(Exercise prompt):
Transcribe the listing exactly as written. Leave the images out.

** Opening Supplied information block **

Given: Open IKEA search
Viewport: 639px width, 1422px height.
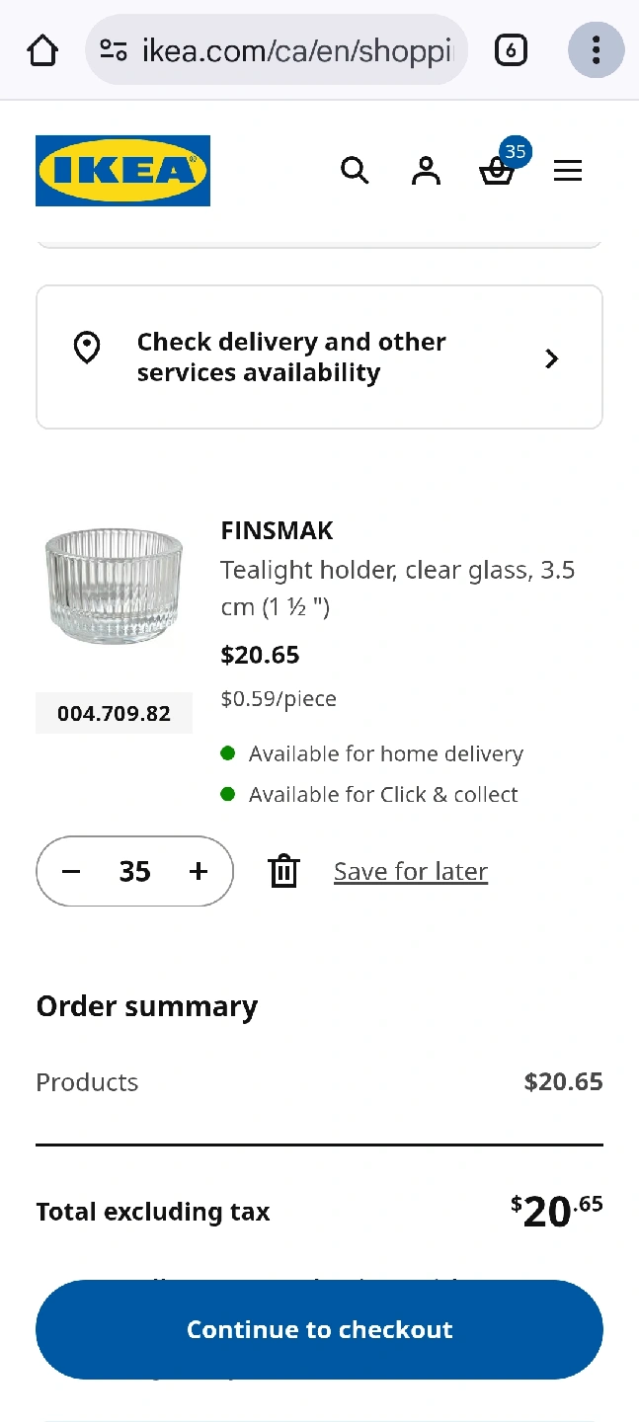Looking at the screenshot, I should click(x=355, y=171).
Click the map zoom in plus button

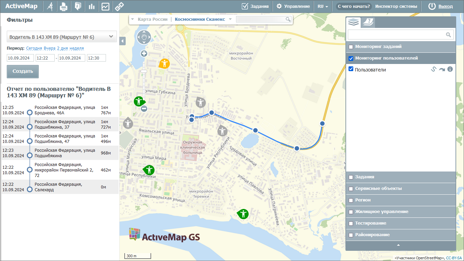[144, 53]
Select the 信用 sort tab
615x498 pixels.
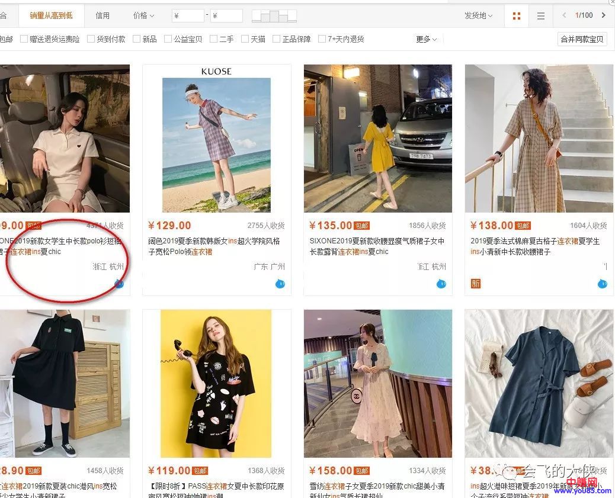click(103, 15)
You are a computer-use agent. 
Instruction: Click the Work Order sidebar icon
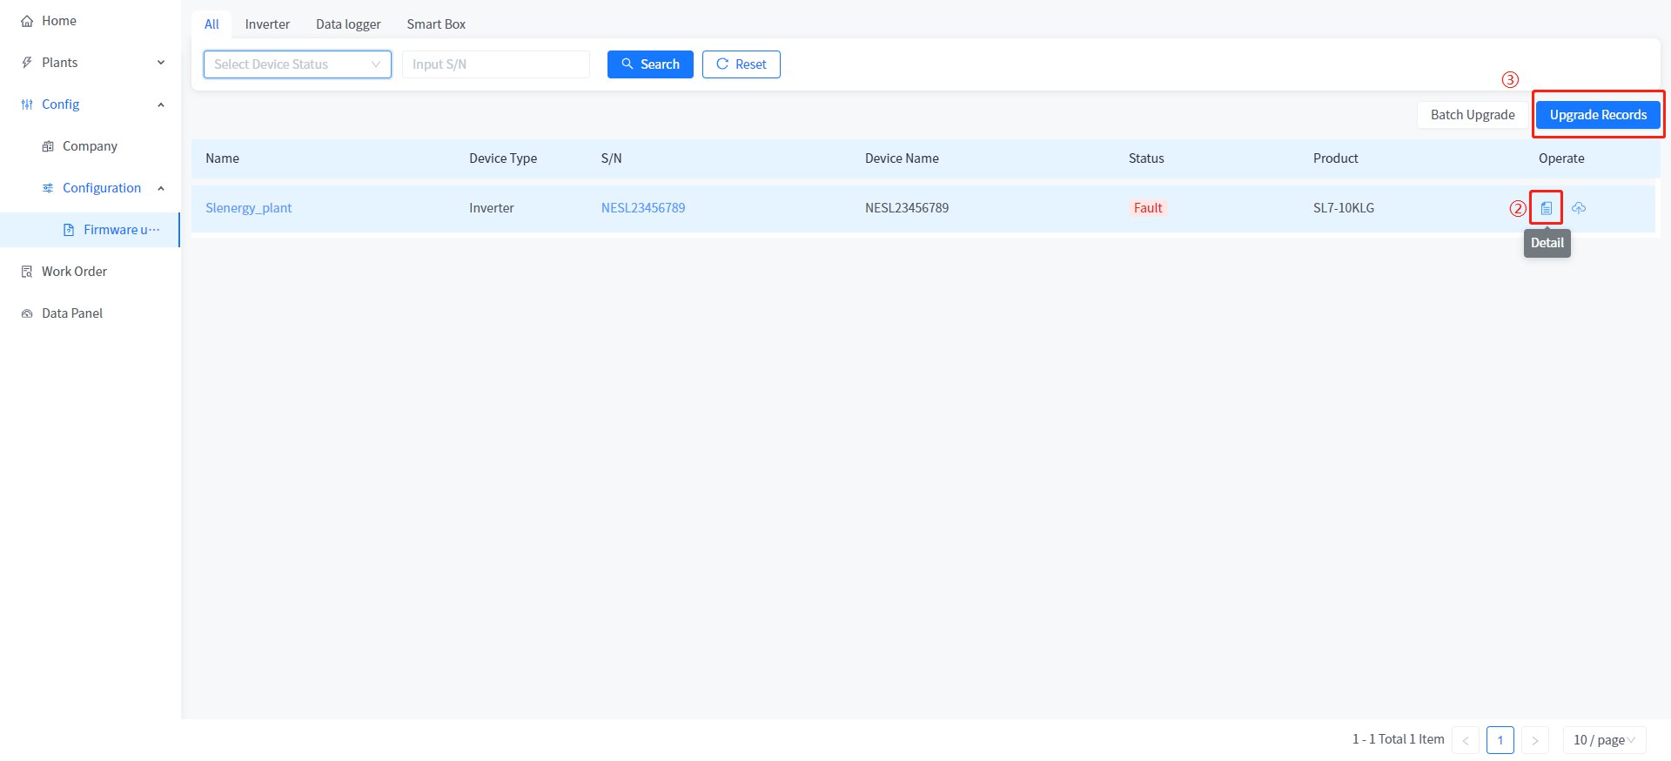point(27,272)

** Closing Supplied information block **

(Output for this exercise):
Given: Open IKEA search
Viewport: 639px width, 1422px height.
Looking at the screenshot, I should click(x=355, y=171).
Click the map zoom in plus button

[144, 53]
Select the 信用 sort tab
615x498 pixels.
click(103, 15)
You are a computer-use agent. 
Instruction: Click the Work Order sidebar icon
point(27,272)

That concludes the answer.